Konkret heißt das: rund zehn Prozent mehr BAföG für die Studenten. Die Freibeträge sollen um rund neun Prozent steigen. Für Masterstudenten und für Migranten wurde der Zugang zum BAföG erleichtert. Hartmut Koch, Leiter des BAföG Amtes, geht davon aus, das diese neuen Regelungen zum kommenden Wintersemester in Kraft treten können.
Immer wieder Bologna
Eine Dauerbaustelle ist und bleibt jedoch der Bolognaprozess, der das europäische Hochschulwesen vereinheitlichen soll. Bei der Umstellung auf das Bachelor-Master-System kam es in den vergangenen Semestern immer wieder zu Problemen. Chaos bei der Einschreibung und überfüllte Seminare sind nur einige, klassische Beispiele.
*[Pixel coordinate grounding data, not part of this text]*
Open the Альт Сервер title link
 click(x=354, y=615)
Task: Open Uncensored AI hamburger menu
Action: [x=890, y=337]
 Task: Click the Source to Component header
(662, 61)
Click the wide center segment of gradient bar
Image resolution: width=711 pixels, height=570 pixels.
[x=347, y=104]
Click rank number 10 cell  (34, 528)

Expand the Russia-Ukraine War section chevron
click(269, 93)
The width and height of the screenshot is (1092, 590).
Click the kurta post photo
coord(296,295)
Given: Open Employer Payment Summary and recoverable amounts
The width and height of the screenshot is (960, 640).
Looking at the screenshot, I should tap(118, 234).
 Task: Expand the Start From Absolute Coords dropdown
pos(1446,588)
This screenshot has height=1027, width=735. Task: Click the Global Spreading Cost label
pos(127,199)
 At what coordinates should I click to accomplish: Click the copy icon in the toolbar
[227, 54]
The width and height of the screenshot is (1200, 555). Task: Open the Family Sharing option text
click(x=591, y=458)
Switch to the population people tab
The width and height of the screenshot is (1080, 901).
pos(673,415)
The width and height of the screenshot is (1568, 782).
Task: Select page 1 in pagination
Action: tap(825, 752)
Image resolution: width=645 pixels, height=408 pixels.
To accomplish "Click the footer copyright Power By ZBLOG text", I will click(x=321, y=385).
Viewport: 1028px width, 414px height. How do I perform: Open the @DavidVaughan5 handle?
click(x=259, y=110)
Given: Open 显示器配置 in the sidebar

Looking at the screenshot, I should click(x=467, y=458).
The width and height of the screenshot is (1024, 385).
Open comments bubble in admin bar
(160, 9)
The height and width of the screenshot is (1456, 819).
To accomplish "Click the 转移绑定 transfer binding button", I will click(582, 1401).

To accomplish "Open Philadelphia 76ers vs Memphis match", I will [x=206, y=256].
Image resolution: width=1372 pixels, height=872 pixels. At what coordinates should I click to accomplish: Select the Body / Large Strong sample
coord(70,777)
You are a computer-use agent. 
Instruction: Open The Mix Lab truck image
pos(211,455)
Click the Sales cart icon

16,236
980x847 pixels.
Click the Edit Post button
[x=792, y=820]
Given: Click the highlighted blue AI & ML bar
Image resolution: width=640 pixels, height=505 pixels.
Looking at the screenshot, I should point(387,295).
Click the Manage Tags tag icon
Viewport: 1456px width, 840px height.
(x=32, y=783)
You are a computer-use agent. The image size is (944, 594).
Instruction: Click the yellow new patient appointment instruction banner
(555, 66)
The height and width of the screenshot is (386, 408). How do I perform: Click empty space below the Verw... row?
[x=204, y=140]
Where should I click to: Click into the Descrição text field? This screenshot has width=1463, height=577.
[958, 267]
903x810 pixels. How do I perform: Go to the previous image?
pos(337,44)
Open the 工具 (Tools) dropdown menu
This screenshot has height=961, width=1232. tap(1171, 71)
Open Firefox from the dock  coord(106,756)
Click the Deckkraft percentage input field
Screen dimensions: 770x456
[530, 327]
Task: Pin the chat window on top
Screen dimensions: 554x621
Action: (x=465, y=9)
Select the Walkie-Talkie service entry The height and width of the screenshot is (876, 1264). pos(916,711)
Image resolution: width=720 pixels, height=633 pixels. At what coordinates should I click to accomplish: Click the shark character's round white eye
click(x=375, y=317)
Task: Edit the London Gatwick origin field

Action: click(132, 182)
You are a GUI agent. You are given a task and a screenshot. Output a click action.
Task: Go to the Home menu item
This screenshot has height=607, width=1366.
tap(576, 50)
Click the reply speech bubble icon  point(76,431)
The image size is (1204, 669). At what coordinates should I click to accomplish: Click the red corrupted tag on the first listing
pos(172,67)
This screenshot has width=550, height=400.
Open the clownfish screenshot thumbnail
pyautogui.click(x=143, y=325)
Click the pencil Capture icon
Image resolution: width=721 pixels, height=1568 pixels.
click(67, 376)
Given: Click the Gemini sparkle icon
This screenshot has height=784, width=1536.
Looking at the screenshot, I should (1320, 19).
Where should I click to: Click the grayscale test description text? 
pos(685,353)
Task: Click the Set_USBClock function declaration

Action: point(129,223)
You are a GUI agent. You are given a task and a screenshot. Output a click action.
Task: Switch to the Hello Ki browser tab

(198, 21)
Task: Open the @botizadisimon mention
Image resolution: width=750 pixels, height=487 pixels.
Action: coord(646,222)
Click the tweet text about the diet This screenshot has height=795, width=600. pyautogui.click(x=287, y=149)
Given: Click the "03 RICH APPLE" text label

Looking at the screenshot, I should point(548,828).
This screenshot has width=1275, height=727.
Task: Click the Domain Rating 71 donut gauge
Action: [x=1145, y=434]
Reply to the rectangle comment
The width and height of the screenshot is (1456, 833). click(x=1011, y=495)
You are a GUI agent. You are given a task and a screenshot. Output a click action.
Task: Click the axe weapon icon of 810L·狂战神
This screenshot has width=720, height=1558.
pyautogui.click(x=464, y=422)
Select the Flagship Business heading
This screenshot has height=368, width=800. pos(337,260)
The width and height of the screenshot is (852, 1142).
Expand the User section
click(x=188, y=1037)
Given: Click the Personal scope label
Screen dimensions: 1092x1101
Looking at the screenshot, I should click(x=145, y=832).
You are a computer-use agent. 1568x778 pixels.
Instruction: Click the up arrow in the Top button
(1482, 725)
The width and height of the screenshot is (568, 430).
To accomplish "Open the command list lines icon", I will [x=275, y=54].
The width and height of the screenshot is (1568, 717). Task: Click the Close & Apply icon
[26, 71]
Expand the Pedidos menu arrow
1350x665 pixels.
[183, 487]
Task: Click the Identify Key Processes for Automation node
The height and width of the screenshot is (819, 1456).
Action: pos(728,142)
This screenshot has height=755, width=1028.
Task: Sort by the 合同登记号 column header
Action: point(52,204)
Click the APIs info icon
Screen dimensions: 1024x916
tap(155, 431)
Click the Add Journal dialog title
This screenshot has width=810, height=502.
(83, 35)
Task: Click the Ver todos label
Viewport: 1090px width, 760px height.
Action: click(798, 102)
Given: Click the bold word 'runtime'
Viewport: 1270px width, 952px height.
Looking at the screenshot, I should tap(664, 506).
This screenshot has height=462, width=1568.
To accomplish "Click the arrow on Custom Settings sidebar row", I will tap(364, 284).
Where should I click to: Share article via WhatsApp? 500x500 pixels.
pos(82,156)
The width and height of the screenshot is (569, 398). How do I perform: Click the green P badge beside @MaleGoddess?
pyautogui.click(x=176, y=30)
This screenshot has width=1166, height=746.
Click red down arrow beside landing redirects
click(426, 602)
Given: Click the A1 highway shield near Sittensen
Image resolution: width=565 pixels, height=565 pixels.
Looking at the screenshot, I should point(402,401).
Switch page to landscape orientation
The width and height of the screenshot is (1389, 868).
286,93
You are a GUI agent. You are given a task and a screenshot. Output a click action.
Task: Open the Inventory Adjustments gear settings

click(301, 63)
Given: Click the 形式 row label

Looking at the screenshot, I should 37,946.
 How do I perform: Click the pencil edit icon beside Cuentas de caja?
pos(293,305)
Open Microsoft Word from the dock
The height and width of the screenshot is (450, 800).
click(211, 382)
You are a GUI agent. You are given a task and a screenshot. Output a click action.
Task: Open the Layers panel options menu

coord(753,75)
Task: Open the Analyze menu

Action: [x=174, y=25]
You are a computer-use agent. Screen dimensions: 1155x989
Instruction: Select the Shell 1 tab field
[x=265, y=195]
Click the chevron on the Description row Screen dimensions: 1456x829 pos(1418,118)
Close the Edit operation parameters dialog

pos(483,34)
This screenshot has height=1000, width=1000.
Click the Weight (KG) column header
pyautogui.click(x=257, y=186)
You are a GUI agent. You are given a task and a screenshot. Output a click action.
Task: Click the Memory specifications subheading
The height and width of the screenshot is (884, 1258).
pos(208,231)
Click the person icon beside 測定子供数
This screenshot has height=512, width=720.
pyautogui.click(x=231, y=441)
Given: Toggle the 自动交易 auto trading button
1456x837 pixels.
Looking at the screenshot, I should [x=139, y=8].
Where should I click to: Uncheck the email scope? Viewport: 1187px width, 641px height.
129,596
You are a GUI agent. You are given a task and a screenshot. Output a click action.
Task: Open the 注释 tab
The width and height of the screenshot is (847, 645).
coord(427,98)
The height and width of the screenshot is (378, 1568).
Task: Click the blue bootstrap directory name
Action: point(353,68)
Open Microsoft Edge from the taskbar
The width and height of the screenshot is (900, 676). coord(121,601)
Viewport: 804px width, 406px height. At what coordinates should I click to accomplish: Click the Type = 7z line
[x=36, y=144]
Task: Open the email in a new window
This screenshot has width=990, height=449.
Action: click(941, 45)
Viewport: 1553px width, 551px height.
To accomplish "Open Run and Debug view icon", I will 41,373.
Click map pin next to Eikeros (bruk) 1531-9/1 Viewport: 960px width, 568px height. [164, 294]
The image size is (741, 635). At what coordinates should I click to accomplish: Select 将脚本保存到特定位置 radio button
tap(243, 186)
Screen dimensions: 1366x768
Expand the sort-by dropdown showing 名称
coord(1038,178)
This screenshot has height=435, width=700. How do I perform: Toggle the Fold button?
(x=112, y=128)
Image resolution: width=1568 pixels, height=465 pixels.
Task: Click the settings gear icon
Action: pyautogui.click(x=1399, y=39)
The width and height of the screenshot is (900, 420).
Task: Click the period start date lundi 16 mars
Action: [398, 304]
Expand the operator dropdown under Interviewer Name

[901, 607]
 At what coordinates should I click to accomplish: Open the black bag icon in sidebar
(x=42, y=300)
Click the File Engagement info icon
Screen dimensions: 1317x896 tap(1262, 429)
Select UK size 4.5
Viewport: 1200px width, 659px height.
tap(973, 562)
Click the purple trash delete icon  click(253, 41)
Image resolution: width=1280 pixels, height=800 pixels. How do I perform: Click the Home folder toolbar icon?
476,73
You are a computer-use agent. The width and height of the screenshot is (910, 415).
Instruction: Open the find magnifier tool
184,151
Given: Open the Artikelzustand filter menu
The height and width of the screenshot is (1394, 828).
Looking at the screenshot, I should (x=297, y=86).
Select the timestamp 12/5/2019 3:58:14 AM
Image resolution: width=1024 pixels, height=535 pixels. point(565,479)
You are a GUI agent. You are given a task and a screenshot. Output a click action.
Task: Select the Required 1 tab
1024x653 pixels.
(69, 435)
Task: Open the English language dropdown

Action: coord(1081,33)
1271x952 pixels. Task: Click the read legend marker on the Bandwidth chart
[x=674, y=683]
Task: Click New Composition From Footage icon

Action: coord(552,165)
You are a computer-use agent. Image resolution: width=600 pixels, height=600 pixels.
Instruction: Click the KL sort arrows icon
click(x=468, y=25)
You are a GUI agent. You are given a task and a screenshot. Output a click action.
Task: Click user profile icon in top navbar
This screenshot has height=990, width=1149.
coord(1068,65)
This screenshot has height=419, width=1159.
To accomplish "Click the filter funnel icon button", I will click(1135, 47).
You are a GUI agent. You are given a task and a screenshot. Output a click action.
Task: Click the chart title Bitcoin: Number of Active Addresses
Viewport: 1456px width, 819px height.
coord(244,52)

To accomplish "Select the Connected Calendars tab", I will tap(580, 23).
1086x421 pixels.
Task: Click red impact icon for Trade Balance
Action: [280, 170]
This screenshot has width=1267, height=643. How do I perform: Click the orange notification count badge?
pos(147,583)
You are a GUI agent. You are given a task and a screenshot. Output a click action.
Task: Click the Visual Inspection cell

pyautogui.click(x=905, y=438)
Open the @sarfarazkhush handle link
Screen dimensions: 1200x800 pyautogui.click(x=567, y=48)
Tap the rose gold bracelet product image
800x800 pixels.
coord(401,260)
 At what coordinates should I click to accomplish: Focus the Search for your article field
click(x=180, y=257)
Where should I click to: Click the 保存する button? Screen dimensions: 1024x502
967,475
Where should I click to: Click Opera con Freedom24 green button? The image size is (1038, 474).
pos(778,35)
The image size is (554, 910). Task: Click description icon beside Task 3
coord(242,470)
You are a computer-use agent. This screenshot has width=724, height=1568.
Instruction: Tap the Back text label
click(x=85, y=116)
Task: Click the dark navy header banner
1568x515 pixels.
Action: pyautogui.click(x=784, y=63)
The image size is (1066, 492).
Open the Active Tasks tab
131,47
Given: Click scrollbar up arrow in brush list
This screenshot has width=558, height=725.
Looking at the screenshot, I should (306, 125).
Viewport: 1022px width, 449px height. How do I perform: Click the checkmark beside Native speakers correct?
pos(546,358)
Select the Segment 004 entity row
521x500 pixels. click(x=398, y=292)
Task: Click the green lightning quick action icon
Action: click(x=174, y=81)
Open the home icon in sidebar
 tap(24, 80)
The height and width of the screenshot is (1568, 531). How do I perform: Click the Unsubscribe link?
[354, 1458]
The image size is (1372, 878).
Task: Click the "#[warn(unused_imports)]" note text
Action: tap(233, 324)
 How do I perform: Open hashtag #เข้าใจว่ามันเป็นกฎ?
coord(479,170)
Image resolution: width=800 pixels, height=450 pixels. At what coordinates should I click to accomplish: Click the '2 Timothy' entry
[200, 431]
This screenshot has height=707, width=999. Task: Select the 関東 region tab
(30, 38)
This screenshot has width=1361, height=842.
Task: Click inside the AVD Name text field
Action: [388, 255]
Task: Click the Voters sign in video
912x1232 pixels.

Aber auch die Nicht-Bachelor-Studenten sind vom Bolognaprozess betroffen. Das Studienangebot in den alten Magister und Diplomstudiengängen wird teilweise eingeschränkt. Dadurch erhöht sich der Druck auf Studenten, die ihre Zwischenprüfungen noch nicht abgeschlossen haben, kritisiert der StudentInnenrat. Betroffene können sich an ihre Fakultäten, die Fachschaftsräte und den StudentInnenrat wenden. Außerdem ist für 2008 die Verabschiedung des Hochschulgesetzes geplant. Im Sommer soll der Landtag darüber abstimmen.
Uni selbständiger
Die Gremien, über die sich die Universität selbst verwaltet, sollen in Zukunft schneller Entscheidungen fällen. Der StudentInnenrat befürchtet allerdings, dass sich die Universität nur noch an ihrer Rentabilität orientiert.
Noch unklar ist auch die Zukunft des Semestertickets. Ein Angebot des MDV wurde im Dezember 2007 von den Studenten abgelehnt. Nun muss neu verhandelt werden.
Das Thema Studiengebühren wird erst 2009 zur Landtagswahl wieder aktuell. Zur Zeit ist in Sachsen gesetzlich festgeschrieben, dass ein Erststudium gebührenfrei ist. Dies könnte sich dann ändern Alles in allem: Viel zu tun für 2008! Und wie das bei Baustellen so üblich, ist sicherlich wieder einmal mit der ein oder anderen Verzögerung zu rechnen.